Most episodes of mild tachycardia are not emergencies. A heart rate of 105 after your third cup of coffee is uncomfortable but not life-threatening. The danger increases when the fast rhythm originates in the lower chambers of the heart (the ventricles) rather than the upper chambers. One particular type of dangerous rhythm causes the ventricles to quiver instead of pump, and blood pressure drops so dramatically that breathing and pulse can stop within minutes. This is cardiac arrest, and it requires emergency treatment immediately.

Episodes of rapid heart rhythm originating in the ventricles may be brief, lasting only a couple of seconds without causing harm. But if they persist beyond a few seconds, they can become life-threatening. The combination of a heart rate above 100 bpm with symptoms like chest pain, fainting, or severe shortness of breath is the clearest signal to seek emergency care.

How to Check Your Heart Rate Accurately

A quick pulse check can tell you whether your heart rate is actually elevated or if you’re just feeling anxious about it. Turn one hand palm-up and place the middle three fingers of your other hand on the inner wrist, just below where the thumb connects. Press firmly until you feel a pulsing sensation. Count each beat for 30 seconds, then double that number to get your beats per minute.

You can also check at your neck by placing your index and middle fingers on one side, just below the jawline. Neck readings are sometimes easier to find when your pulse is faint. If you’re using a smartwatch or fitness tracker, keep in mind that wrist-based optical sensors can be less accurate during movement or if the band is too loose. For the most reliable reading, sit still for a few minutes before checking, and take the measurement at the same time each day if you’re tracking a trend. Morning readings before getting out of bed give the truest resting number.

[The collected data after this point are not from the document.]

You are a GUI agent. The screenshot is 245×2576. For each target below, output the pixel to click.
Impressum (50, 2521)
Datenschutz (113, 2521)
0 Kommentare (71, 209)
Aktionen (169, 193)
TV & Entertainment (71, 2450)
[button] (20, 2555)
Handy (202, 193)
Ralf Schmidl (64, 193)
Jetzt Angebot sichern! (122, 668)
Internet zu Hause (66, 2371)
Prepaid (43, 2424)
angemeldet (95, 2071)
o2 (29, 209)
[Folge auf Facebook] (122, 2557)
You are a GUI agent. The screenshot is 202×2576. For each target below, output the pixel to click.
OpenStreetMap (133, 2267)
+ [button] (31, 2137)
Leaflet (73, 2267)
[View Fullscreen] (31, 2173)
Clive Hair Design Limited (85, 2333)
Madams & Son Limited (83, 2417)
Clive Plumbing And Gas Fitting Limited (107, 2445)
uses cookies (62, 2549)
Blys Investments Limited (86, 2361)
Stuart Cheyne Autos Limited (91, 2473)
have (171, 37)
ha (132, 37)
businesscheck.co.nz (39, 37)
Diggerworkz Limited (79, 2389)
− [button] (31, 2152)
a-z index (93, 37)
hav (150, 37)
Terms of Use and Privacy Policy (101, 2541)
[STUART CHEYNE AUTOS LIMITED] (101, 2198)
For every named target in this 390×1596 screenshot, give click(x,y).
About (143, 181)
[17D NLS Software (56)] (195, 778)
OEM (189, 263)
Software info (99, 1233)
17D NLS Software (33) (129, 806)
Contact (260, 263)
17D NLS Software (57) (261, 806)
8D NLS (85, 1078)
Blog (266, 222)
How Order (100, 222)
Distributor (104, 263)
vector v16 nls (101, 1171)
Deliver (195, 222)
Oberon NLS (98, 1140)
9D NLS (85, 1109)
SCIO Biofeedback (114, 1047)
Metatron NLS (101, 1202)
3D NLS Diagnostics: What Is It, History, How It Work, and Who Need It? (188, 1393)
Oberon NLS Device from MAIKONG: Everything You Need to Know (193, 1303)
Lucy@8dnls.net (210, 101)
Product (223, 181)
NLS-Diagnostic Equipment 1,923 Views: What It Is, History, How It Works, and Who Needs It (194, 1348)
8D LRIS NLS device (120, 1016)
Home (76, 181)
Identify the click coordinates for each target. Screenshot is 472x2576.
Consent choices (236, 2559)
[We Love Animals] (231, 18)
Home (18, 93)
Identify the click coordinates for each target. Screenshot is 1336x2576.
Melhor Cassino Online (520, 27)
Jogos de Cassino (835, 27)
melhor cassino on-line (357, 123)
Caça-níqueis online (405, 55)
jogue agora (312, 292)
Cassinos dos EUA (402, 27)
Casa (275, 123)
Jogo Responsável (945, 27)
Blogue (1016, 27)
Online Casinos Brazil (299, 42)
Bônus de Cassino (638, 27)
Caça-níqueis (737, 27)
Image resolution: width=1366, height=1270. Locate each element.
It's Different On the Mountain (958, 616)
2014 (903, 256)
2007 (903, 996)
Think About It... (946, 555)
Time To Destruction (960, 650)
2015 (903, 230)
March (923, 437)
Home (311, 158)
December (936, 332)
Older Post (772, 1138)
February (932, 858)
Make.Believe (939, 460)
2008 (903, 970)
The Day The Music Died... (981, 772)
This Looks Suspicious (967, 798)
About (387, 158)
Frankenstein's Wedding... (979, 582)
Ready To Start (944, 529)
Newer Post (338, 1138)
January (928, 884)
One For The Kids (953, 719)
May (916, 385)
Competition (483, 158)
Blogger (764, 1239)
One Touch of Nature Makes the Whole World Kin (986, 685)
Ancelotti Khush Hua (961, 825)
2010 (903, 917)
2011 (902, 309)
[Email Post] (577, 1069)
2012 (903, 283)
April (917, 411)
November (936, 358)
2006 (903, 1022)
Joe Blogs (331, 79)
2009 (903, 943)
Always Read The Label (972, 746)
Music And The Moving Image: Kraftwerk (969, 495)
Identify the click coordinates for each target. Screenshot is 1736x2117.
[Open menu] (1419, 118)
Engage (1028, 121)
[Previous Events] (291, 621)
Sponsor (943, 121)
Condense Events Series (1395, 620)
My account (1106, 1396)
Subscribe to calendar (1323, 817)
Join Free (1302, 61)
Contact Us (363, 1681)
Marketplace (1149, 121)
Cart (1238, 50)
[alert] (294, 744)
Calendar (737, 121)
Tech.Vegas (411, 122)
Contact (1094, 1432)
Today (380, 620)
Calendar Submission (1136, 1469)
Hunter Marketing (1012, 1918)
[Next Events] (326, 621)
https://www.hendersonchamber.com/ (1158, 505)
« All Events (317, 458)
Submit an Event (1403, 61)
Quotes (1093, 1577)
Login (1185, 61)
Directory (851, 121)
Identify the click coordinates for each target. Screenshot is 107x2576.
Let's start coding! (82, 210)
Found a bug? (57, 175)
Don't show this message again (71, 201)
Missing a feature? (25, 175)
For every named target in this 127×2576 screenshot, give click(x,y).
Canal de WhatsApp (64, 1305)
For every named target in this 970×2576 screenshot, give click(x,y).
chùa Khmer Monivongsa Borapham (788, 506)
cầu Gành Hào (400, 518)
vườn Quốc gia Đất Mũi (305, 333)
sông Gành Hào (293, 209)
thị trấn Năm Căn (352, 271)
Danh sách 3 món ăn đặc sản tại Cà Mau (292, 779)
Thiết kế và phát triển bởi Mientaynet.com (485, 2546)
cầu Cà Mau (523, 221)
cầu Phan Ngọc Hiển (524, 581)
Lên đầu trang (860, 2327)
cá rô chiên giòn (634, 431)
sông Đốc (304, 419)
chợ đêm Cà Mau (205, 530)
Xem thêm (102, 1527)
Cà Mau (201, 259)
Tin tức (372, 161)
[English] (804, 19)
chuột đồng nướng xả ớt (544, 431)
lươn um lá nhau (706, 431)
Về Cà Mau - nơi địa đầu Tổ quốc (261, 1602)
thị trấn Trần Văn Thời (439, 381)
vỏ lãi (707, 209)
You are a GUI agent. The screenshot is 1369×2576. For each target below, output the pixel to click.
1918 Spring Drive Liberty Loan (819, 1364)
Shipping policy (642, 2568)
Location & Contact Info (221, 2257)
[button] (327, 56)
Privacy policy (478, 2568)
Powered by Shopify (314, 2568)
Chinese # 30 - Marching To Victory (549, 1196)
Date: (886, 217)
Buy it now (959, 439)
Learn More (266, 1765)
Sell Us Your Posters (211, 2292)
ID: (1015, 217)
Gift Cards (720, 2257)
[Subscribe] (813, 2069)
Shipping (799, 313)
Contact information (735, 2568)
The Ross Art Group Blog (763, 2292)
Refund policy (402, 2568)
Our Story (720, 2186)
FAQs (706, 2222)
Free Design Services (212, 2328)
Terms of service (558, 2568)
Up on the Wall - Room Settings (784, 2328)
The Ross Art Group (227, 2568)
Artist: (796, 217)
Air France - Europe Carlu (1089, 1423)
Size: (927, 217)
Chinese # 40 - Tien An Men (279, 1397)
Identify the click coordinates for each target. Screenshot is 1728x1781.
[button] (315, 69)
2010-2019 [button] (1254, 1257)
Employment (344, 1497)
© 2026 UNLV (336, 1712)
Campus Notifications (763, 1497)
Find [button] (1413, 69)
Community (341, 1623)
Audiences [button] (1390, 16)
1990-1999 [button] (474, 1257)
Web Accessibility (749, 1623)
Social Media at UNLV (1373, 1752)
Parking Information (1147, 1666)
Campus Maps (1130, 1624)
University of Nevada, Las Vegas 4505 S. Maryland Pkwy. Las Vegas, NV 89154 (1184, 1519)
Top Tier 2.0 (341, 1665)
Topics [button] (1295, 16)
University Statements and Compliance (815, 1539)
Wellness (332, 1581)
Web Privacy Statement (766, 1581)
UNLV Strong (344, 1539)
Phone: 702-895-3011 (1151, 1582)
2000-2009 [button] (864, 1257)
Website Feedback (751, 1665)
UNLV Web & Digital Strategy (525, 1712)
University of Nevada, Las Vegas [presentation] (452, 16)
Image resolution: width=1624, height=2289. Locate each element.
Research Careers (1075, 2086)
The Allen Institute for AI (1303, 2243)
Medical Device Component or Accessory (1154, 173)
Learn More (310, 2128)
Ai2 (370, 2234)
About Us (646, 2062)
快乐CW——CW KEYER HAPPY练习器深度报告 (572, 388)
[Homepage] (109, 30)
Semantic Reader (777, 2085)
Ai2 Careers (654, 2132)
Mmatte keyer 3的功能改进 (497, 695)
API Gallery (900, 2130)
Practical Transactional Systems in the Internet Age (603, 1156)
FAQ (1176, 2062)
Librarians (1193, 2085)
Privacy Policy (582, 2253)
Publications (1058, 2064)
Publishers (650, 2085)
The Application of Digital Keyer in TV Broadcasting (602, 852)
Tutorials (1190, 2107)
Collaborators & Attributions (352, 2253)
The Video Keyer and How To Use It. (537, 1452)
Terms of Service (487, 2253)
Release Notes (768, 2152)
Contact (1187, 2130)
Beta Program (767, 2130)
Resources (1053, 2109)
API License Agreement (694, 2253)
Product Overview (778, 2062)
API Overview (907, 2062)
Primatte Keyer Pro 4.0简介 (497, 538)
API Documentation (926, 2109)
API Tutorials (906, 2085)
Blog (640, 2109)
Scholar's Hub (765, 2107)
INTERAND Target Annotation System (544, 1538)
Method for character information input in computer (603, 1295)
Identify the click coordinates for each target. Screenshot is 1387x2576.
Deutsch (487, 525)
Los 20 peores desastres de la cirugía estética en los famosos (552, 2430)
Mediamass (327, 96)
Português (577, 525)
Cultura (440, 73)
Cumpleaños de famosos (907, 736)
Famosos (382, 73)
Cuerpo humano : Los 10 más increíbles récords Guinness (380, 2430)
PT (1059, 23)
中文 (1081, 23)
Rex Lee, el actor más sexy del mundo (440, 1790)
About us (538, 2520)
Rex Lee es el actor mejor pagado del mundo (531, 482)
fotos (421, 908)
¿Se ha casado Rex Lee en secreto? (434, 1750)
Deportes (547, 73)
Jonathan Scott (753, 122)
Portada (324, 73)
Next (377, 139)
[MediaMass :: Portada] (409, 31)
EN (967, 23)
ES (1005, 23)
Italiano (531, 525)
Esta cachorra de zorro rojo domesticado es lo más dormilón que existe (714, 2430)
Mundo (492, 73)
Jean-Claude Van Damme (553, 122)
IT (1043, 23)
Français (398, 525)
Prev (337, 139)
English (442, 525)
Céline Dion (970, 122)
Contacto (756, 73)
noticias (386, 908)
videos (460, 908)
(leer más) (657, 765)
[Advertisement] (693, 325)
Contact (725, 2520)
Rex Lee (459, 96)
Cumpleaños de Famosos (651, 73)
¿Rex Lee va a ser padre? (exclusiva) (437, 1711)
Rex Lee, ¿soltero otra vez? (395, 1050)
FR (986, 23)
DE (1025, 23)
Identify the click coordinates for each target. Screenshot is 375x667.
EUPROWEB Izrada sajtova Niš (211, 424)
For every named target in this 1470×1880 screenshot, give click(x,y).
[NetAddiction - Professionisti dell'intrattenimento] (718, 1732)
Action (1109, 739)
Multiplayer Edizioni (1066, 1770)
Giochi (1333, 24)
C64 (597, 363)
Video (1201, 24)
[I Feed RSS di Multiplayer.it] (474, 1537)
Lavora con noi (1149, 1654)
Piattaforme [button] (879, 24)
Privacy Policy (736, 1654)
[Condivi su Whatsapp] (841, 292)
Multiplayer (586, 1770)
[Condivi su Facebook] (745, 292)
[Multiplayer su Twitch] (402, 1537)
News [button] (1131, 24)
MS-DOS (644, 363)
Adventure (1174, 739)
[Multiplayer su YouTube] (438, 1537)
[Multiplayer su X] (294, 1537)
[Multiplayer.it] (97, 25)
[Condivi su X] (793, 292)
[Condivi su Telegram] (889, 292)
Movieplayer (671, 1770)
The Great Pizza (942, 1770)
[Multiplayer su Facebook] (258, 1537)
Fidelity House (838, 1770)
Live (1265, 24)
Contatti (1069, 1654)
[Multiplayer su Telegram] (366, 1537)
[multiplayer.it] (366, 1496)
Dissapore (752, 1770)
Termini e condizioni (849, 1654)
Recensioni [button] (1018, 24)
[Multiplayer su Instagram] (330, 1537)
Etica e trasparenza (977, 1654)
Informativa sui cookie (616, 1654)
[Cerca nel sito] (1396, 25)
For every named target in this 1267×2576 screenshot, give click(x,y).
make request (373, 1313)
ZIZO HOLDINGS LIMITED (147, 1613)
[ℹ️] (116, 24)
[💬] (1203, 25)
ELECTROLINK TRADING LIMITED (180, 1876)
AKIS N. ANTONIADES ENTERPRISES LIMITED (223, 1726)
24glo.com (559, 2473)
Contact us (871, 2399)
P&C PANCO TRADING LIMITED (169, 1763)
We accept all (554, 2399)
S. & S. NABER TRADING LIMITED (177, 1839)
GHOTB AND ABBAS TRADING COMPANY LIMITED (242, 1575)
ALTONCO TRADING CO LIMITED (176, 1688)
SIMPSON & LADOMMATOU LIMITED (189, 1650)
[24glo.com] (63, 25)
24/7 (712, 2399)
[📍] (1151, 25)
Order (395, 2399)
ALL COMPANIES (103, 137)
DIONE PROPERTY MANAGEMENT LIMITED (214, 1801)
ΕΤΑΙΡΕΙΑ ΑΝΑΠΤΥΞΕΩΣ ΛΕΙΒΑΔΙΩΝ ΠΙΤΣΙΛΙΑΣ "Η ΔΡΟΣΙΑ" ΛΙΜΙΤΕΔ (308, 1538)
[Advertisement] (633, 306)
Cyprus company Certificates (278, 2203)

Lowering a Consistently High Heart Rate

If your resting heart rate regularly sits near or above 100 bpm, lifestyle changes can often bring it down. Regular aerobic exercise is the most effective tool. Over weeks and months, it strengthens the heart muscle so each beat pumps more blood, reducing the total number of beats needed per minute. Even moderate activity like brisk walking, done consistently, produces measurable improvements.

Cutting back on caffeine and alcohol, managing stress, staying hydrated, and getting enough sleep all contribute. Nicotine is a direct stimulant to the heart, so quitting smoking or vaping tends to lower resting heart rate relatively quickly. If these changes don’t bring your rate down, or if you’re experiencing symptoms alongside a fast heart rate, the underlying cause may need medical evaluation. Conditions like thyroid dysfunction and certain heart rhythm disorders are treatable, and identifying them early makes a significant difference in outcomes.